At the margin, some companies will shift from trying to build skills for an uncertain future and instead just hire, and pay a premium for those skills, when the need actually manifests. Other companies will instead expand their use of contingent and contract hiring or expand their partnerships with organizations to "rent" employees for a short period of time to meet the skill needs they are facing.
9. States will compete to attract individual talent rather than trying to get companies to relocate. States and cities have historically offered incentives to get companies to relocate to their jurisdictions. The belief being if you can incentivize companies to come, they will bring jobs with them. The new era of remote and hybrid work will evolve this strategy – where an employee lives will be less tied to where their employer is located than ever before.
Given this breaking of company location and employee location, states and cities will start to use their tax policies to create incentives for individuals to relocate to their jurisdictions rather than giving tax credits solely to large companies to relocate. We are already seeing fledging programs in cities like Topeka, Kansas and Tulsa, Oklahoma where they are offering remote employees up to $15,000 to move there. These jurisdictions will compete for individual employees and their jobs, not just the employer.

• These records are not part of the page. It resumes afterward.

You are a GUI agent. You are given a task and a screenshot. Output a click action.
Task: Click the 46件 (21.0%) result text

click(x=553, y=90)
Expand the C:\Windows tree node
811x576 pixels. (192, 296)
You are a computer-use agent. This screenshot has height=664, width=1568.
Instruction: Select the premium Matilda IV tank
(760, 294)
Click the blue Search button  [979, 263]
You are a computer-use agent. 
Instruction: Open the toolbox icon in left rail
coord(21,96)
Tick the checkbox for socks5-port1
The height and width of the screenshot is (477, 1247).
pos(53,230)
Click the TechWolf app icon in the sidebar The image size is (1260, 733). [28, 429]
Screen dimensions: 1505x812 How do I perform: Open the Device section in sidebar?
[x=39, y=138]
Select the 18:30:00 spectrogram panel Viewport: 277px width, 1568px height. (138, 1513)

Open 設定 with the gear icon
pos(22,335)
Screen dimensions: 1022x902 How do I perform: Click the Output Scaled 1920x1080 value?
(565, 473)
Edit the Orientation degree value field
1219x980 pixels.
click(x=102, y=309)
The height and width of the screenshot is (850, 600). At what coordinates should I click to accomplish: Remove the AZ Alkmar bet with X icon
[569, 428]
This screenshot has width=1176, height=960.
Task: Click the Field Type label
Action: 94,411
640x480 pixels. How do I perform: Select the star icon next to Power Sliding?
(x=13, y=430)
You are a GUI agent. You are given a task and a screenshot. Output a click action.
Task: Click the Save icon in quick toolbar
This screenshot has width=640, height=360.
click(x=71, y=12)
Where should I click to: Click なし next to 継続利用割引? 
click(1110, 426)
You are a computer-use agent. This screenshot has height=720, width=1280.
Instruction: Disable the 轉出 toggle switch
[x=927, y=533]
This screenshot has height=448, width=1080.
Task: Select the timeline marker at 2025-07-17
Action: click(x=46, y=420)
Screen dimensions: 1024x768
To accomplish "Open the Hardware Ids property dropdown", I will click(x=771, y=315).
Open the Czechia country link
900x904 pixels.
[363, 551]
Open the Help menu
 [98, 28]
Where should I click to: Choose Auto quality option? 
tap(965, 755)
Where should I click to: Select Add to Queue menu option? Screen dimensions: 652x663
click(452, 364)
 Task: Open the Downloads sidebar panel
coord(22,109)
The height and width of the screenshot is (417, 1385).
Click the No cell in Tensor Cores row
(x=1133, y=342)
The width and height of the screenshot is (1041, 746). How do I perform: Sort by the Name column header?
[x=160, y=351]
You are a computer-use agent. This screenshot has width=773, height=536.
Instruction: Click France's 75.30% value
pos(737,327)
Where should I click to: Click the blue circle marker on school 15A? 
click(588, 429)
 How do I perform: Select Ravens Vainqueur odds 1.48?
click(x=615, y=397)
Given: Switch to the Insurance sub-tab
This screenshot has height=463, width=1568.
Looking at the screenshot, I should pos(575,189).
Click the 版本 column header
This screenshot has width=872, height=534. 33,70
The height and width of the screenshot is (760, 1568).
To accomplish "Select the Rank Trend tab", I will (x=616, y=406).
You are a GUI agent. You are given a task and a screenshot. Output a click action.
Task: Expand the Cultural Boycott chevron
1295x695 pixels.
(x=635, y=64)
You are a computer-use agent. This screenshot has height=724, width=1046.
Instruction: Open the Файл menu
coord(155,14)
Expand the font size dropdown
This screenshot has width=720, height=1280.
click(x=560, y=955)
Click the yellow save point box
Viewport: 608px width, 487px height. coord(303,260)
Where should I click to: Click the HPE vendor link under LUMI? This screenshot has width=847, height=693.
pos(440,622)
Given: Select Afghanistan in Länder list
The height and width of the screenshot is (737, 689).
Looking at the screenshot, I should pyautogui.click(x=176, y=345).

While 2020 was the most volatile year in modern history, we would be mistaken to think that the disruption is over. Rather, as we move into 2021 and beyond, the rate of disruption will potentially accelerate as the implications from 2020 play out across the next several years.
Brian Kropp is chief of research for the Gartner HR practice, which delivers insights and solutions that address new and emerging executive challenges and enable HR leaders to take decisive actions. Brian's expertise spans all aspects of HR, including talent acquisition and management, employee experience, change management and leadership.